As you can imagine I was horrified. What are they thinking? Don’t they know people will just walk off cliffs unless they’re instructed not to in writing? I always knew those Kiwis were backwards.

Thankfully in Australia we look after our citizens and protect them from injury. Last night I was at the cinema and noticed a sign that read ‘For the safety of yourself and others you are under constant video surveillance’. Well, thank goodness for that!

funny warning signs 2

I was so relieved but also, as I started to think back, my whole life sort of flashed before my eyes. I’ve been to countless movies and, until recently, no one filmed me doing it! I remember sitting in the Star-Court cinema as a child, eating ice cream in the dark, completely oblivious to the fact that my safety was being compromised by inadequate video surveillance.

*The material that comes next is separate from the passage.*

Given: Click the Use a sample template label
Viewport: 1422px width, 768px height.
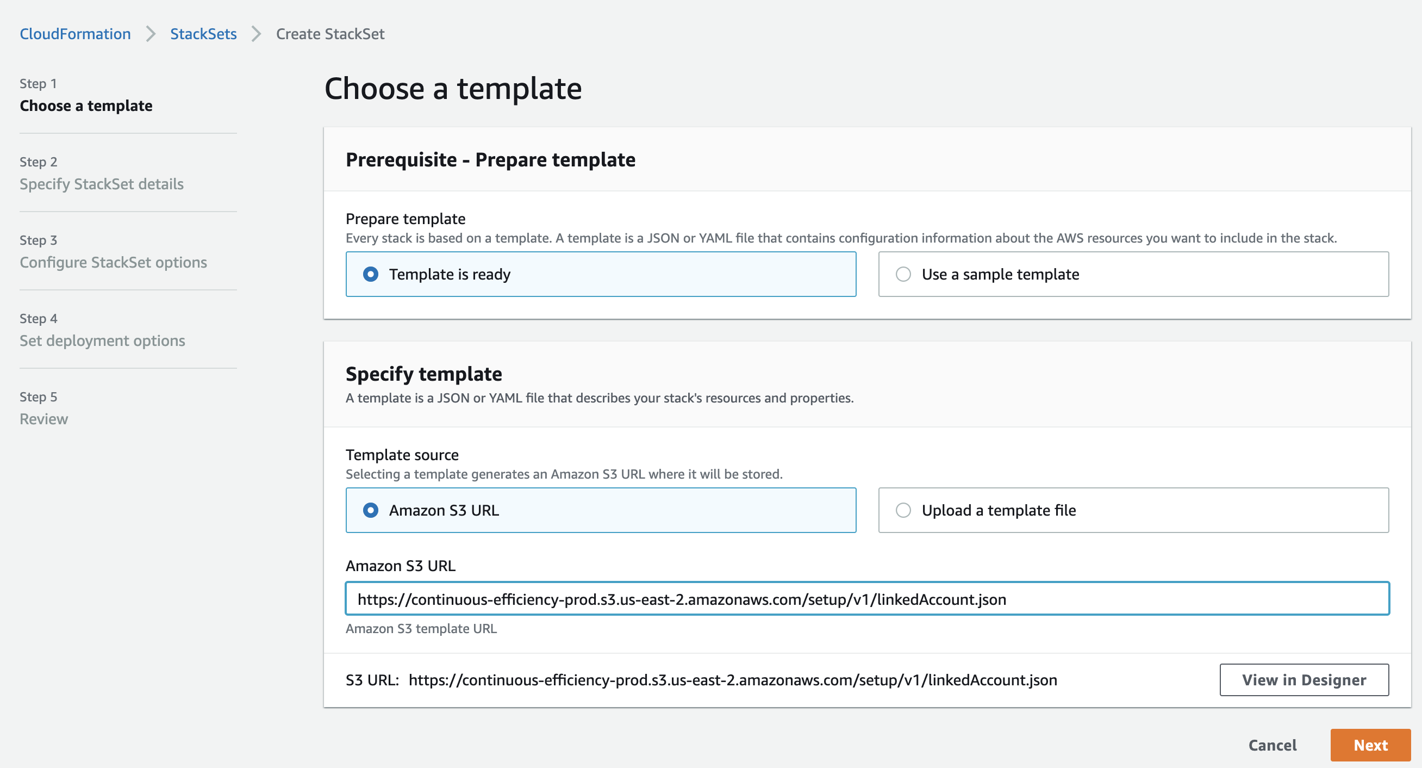Looking at the screenshot, I should (x=1000, y=274).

It’s this current diligence to public safety that provides us with helpful information on potentially hazardous products too. Like this tube of cold sore cream I just found in my bathroom cupboard for instance: ‘Do not use in eyes,’ it helpfully advises in bold text (no I’m not making this up).

I can only assume this is to:

a) be informative about where not to put cold sore cream, and

b) protect the company who makes it from financial liability in case anyone puts the cold sore cream in their eyes on purpose because no-one told them it wasn’t a good idea.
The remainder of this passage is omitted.